The Plot: Springfield comes into a few million dollars from Montgomery Burns, who had been fined by the EPA for dumping nuclear waste in city parks. At a town hall meeting to decide what to do with the funds, Marge suggests they fix up Main Street, and the people of Springfield appear ready to agree on that, until Lyle Lanley steps in from nowhere and sings a song about the benefits of a monorail. Long story short, Lanley sells Springfield a faulty monorail and skips town with the profits. It turns out — like Florida — that he had been doing his song-and-dance routine all over the country.

Now I am not suggesting Florida went from town to town deliberately scamming people just like Lanley did (MacGillis stops just short of doing so). But, his product — shiny and new as it is — simply isn’t a fit for every community, just like Lanley’s monorail.

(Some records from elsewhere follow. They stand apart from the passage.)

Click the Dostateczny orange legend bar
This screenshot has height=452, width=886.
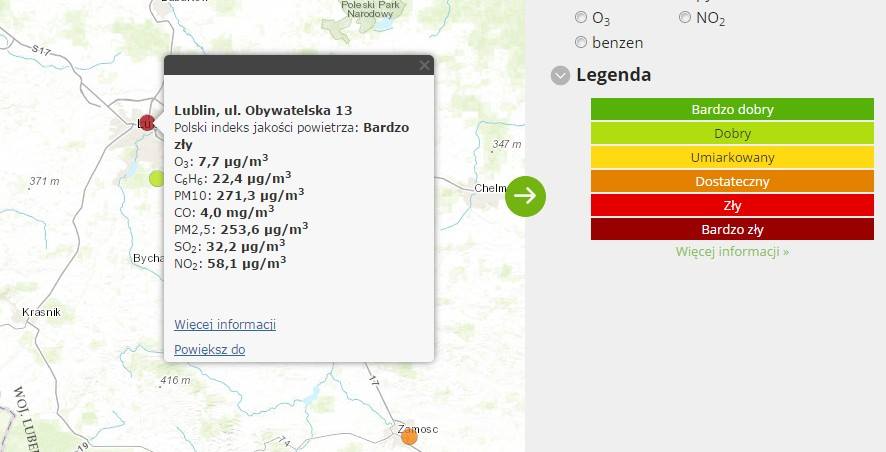coord(732,181)
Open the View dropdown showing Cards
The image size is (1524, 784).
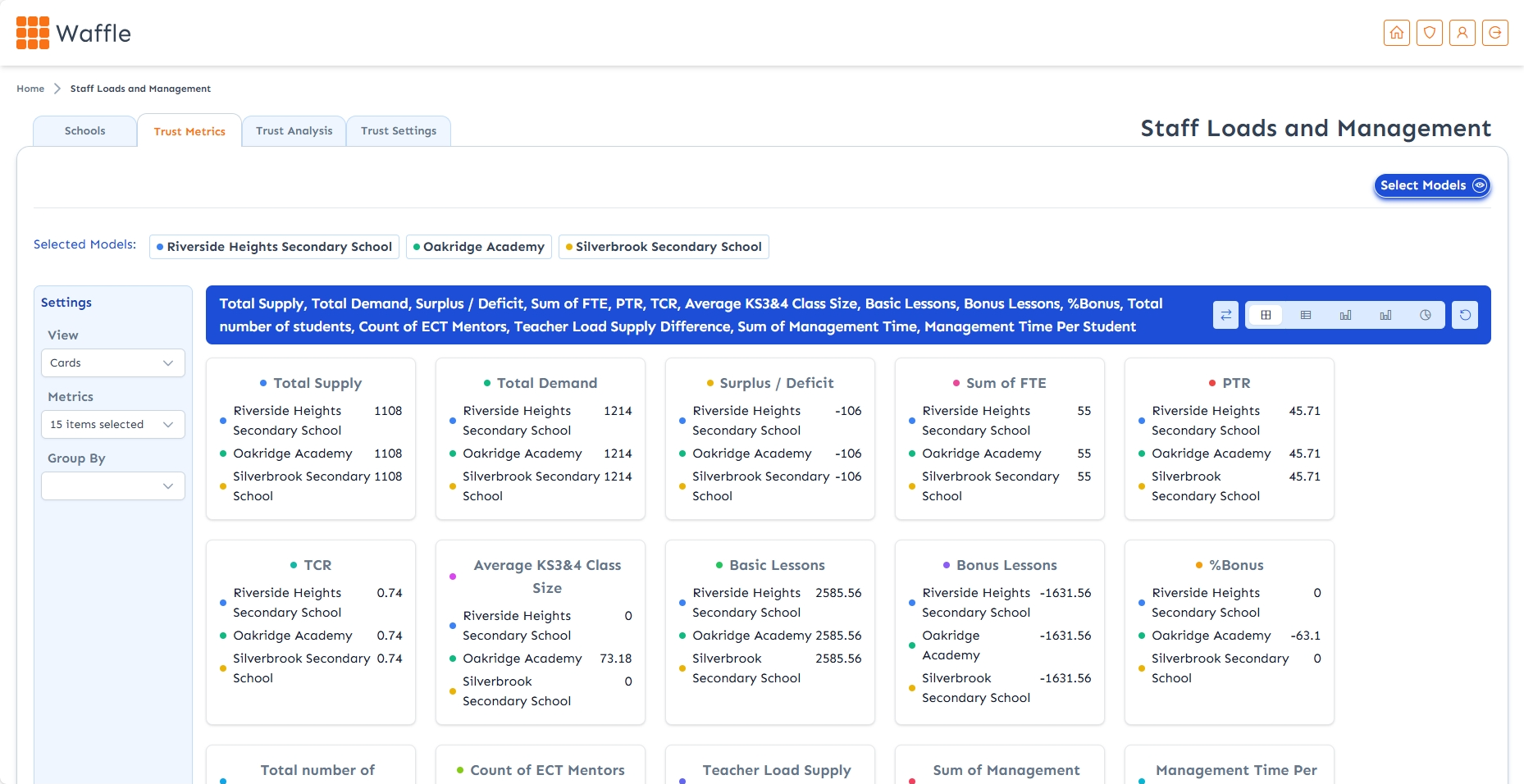[x=113, y=362]
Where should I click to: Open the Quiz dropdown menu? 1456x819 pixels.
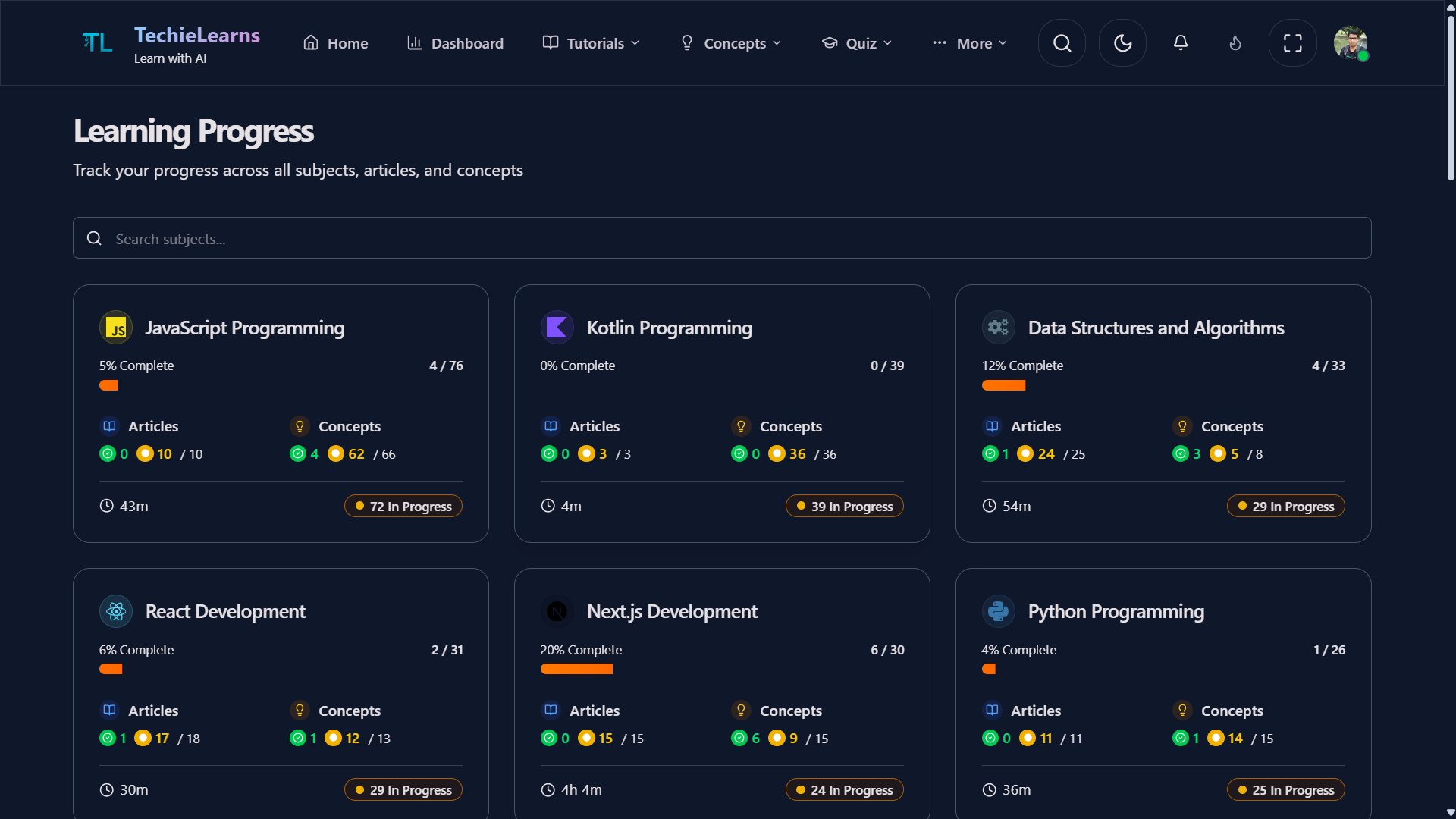tap(856, 43)
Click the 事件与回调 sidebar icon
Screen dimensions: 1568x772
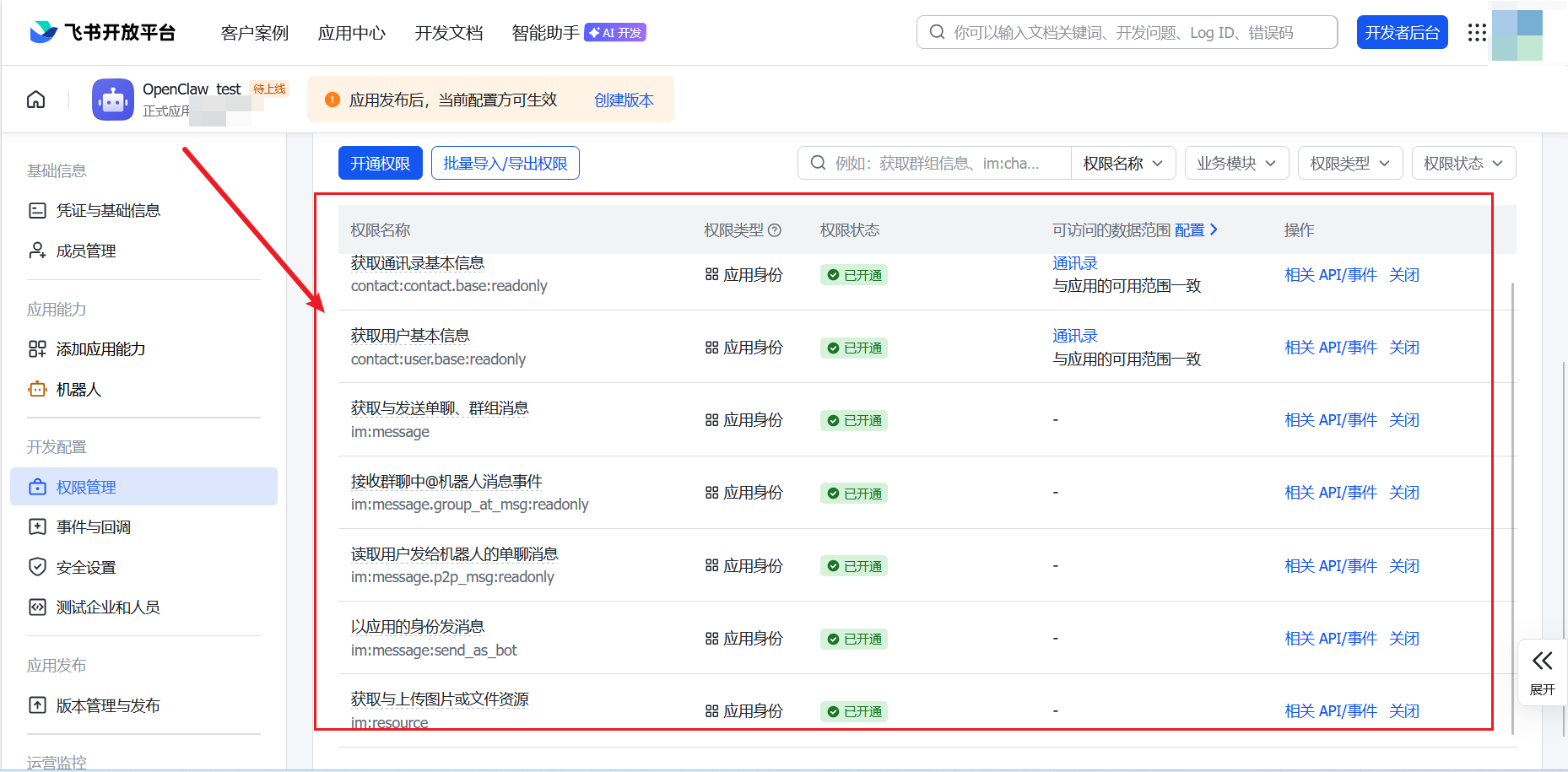click(x=37, y=526)
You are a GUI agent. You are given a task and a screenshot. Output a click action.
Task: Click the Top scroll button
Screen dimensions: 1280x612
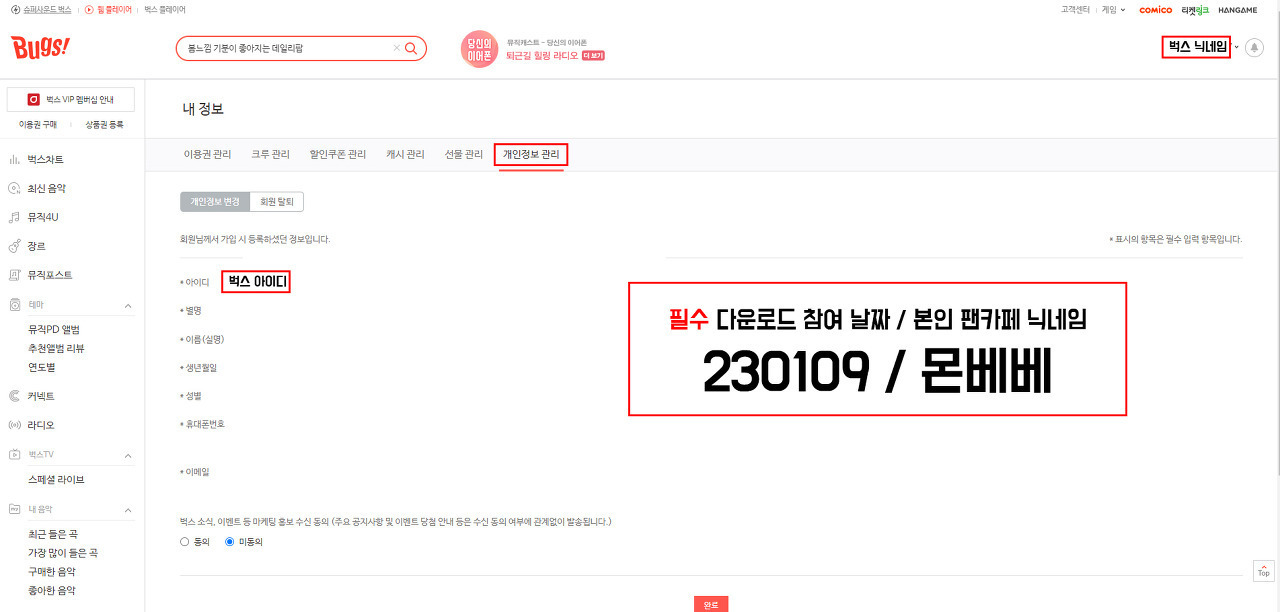pos(1263,570)
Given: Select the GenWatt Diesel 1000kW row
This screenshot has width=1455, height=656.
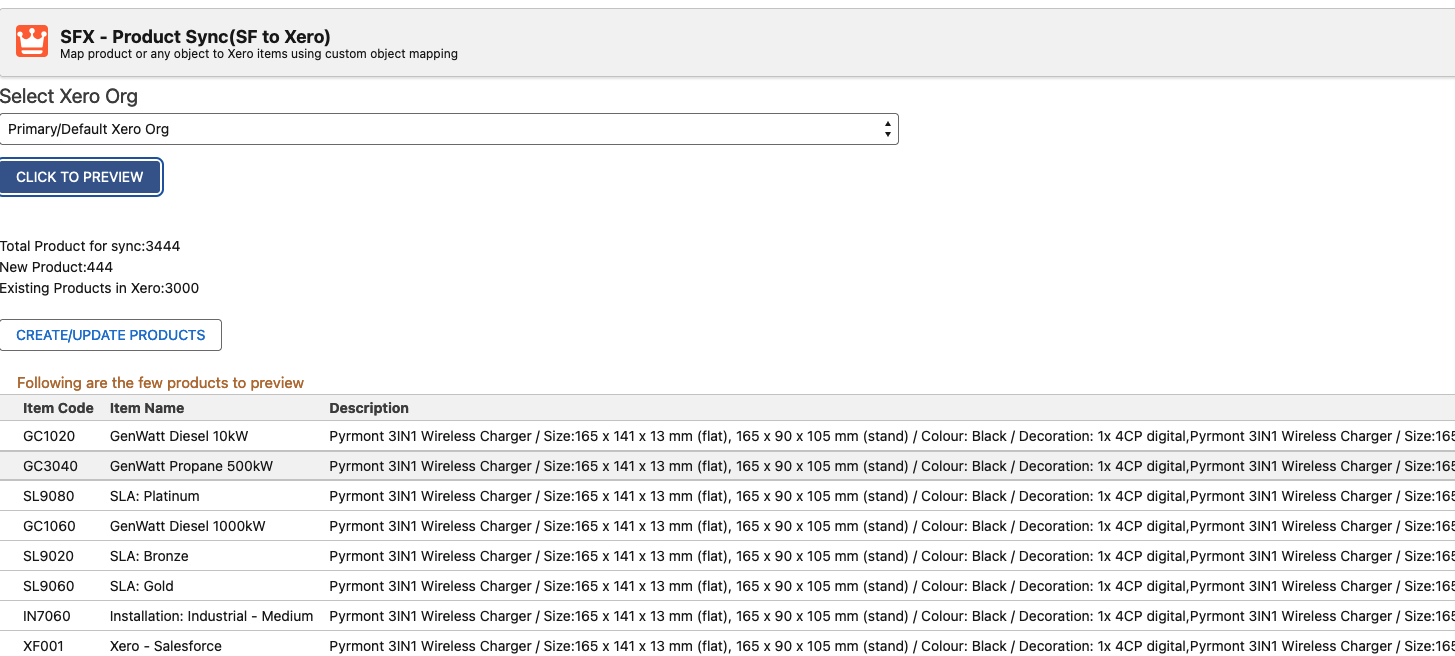Looking at the screenshot, I should point(187,526).
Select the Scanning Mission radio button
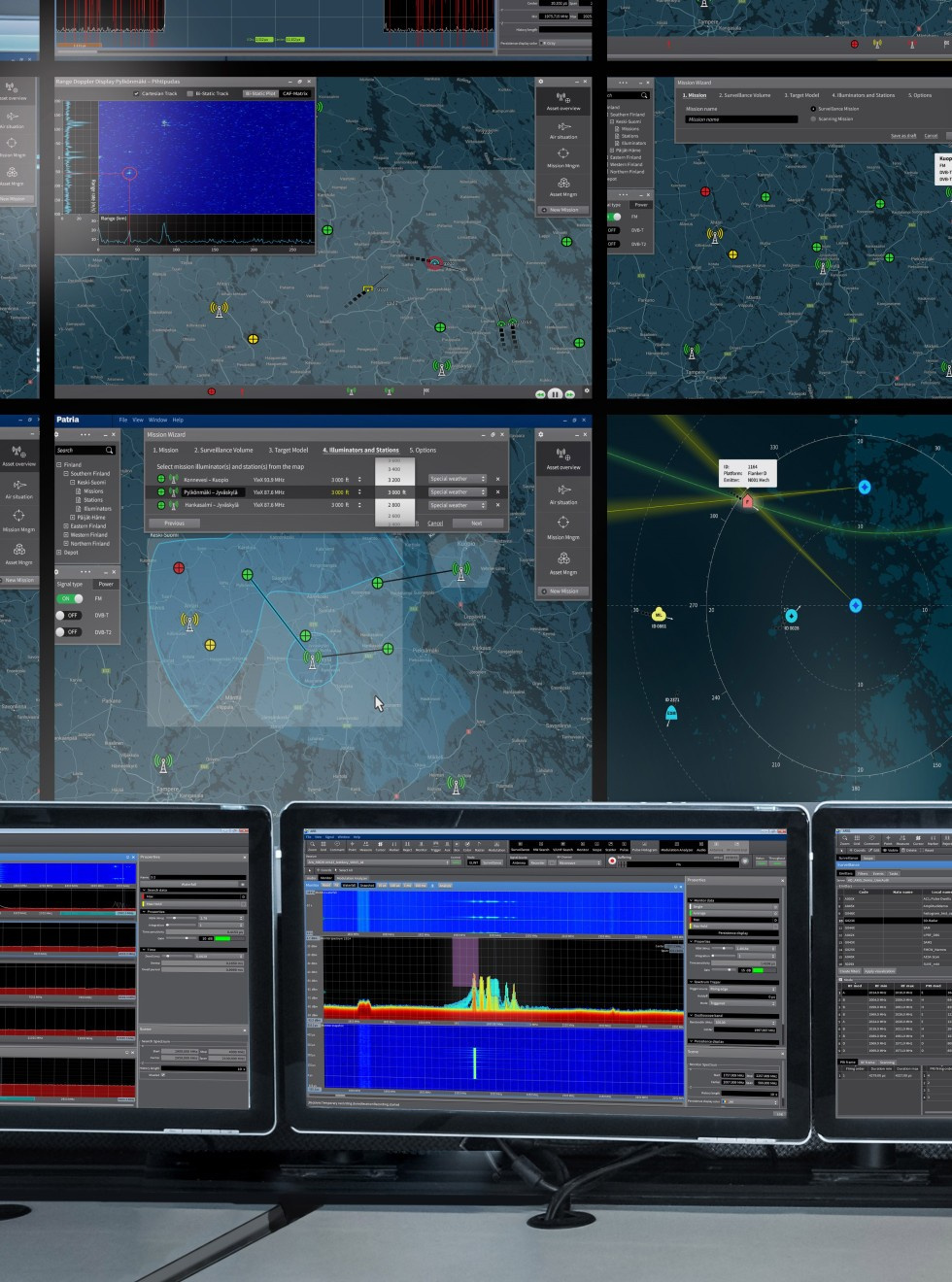This screenshot has width=952, height=1282. [x=813, y=118]
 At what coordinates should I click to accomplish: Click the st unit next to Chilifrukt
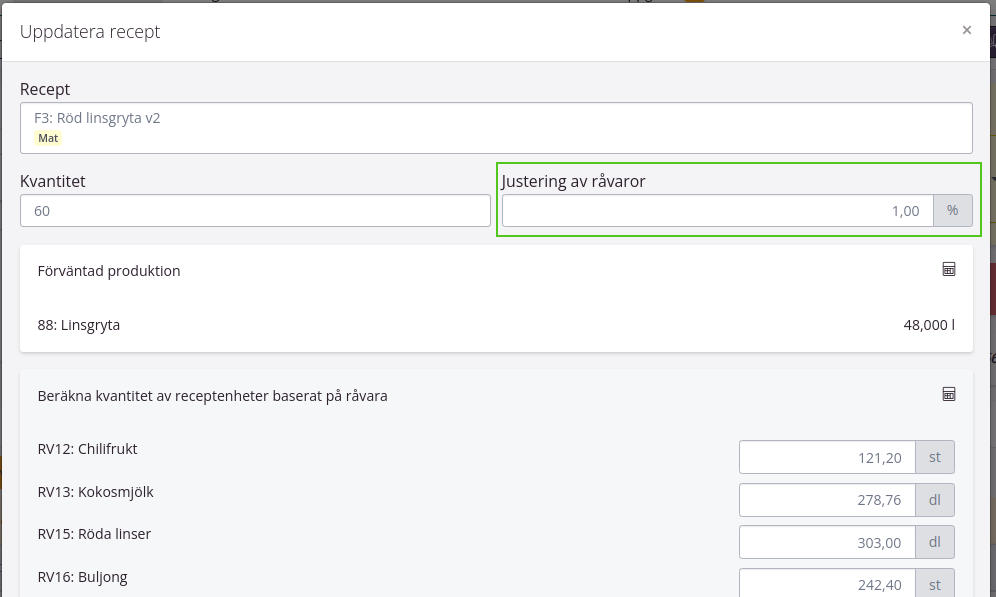936,458
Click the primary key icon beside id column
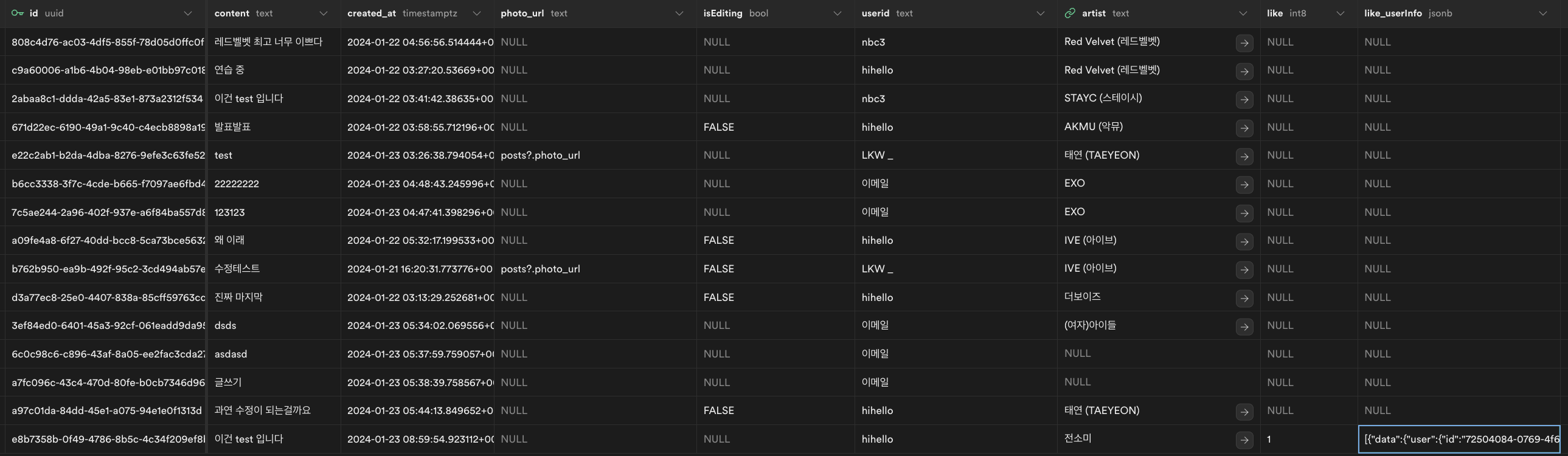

As MacGillis points out, a “tautology lies at the heart of Florida’s theory that has limited its instructive value all along: Creative people seek out places that draw a lot of creative people.” Worse yet, Florida is now admitting that this is true, and by doing so, he “has now taken this closed-loop argument to another level by declaring that henceforth, the winners’ club is closed to new entrants.” And yet before taking this stance, Florida spent years selling his brand of economic development to places like Elmira, New York and Sackville, New Brunswick.

Which brings me back to Marge Simpson’s initial fund-allocation suggestion: What if Springfield had spent their $3 million on fixing up the potholes on Main Street? Metaphorically — as the sensible opposite of Florida’s “Creative Class” strategy — what would fixing the potholes on Main Street look like?

Perhaps it could be something like what mechanic-philosopher Matthew B. Crawford writes about in last year’s Shop Class as Soulcraft. In the book, Crawford advances an argument for the value of working with one’s hands, mostly in non-economic terms. When the conversation does turn to economics, Crawford spends about four pages completely mocking Florida. He takes Florida to task for an article he wrote where he touts Best Buy’s “creative” system of corporate management that attempts to “unleash the power of all of our people as they have fun while being the best.” Crawford points out, among other things, that most of these people make the minimum wage.

Though he spends the rest of the book waxing philosophical on motorcycle repair, Crawford does touch on economics from time to time, and he raises some damning points. In essence, he points out that in the race to make our workforce more and more skilled in the “knowledge economy” we have forgotten entirely about the value, both economic and cognitive, of the skilled trades. He goes on to cite Princeton economist Alan Binder’s essay on job security in the United States, considering the rise in global competition:

“The critical divide in the future may…be between those types of work that are easily deliverable through a wire…with little or no diminution in quality and those that are not. And this unconventional divide does not correspond well to traditional distinctions between jobs that require high levels of education and jobs that do not.”

With this sort of logic in mind, he points out that as horrified as a mother might be at the thought of her son becoming a plumber, her son could earn eighty dollars an hour doing so. Maybe if the Ogdenvilles and Sackvilles out there want to improve their workforce and their local economy, they might want to invest in “upskilling” their workers in the skilled trades, instead of converting their old factories into condominiums, hoping they might catch an artist’s attention. Despite Richard Florida’s entertaining song and dance, Crawford’s logic — like Marge Simpson’s — seems to be the better bet, even if it is completely lacking in glamour.